飞机越过云朵以后,逐渐平稳。从窗户往下看,巍峨的群山变得渺小,地面上的活物和人工建筑都看不到了。向上望,是一望无际的蓝天,向下看则是无垠的云海。向内看,根本感觉不到是在飞行。
空姐推着饮料和点心经过时,张沪岭仍然没有睁眼睛,侯正丽帮他叫了咖啡,他睁开眼睛,看了一眼,又重新回到冥想状态。侯海洋吃着面包,偷看着走来走去的高个子空姐,暂时忘记身在高空。
在上午十一点,飞机即将到达岭西机场。从窗口向下看去,一块块池塘在太阳下闪亮,长江成了一条蜿蜒的白丝带,大楼像火柴盒一样,最终,又看到蚂蚁一样的人。飞机机轮着地的那一刻,侯海洋长舒了一口气,着地了,总算彻底踏实了。
出了机场口,张沪岭道:“今天没有叫车来接,我们打出租车,先回家休息,下午两点钟,我和海洋去见老三。”
坐着出租车,东转西转,侯海洋原本对岭西就不熟悉,很快便被转昏了。车至华荣小区,坐电梯上了十楼。打开防盗门,迎面就是张沪岭和侯正丽的大幅照片,照片中,张沪岭身穿白色西服,英俊潇洒,侯正丽一身白色婚纱,漂亮妩媚。
张沪岭将手提包扔到沙发上,道:“我先洗个澡,休息一会儿,小丽,你给海洋挑一身西服,黑色的,抽屉里有我的墨镜。”侯正丽道:“你去见老三,要带海洋?”
张沪岭将外套也扔到了床边,道:“老三那里人太杂,海洋人高马大,又会武术,带着他有点威慑。你放心,不会有事,我堂堂老总回来,总得摆点架子,否则倒真被人瞧不起了。”
“姐,你和张哥要结婚了?”侯海洋看着那张彩色的大照片,夸了一句,“姐,你的照片好漂亮。

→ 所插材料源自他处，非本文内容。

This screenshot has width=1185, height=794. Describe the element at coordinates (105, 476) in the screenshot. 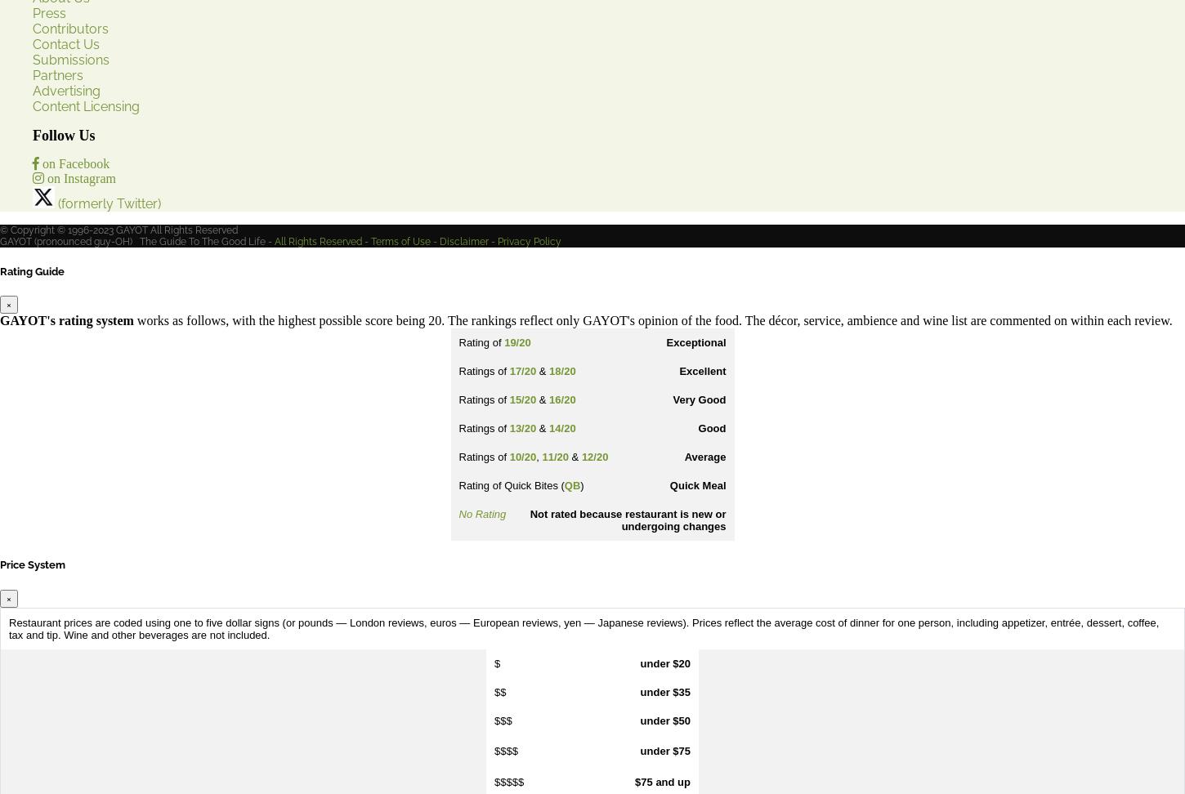

I see `'Free Newsletter Sign-up'` at that location.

“姐真人就不漂亮了。”侯正丽开了句玩笑,下一句玩笑无法再说出口,道,“原定今年七月结婚,看来得推迟,把难关渡过以后,再谈结婚的事。”
侯海洋道:“这是你们的新房?”
“沪岭有一部分生意在岭西,总得有个窝,有时住在他家里不太方便。”
张沪岭洗完了澡,头发湿淋淋的,气息比在飞机上好了许多。他打开冰箱,道:“只有鸡蛋和面条,将就吃。小丽,给海洋找身干净的衣衫.”
等到侯海洋从卫生间出来,张沪岭坐在桌前吃鸡蛋面条,旁边还放着另一只大碗,冒着腾腾热气。
面条里有鸡蛋,还有火腿肠和榨菜,味道鲜美。侯海洋在飞机上吃了点心,但是那些点心体积太小,早就被强劲的胃酸所消化,肚子里再次空空荡荡。他端起大碗,风卷残云将整碗面吃完。
张沪岭吃了一半,将碗一顿,道:“等到这件事情结束,我要给自己放假,好好锻炼身体,这两三年时间身心疲惫。”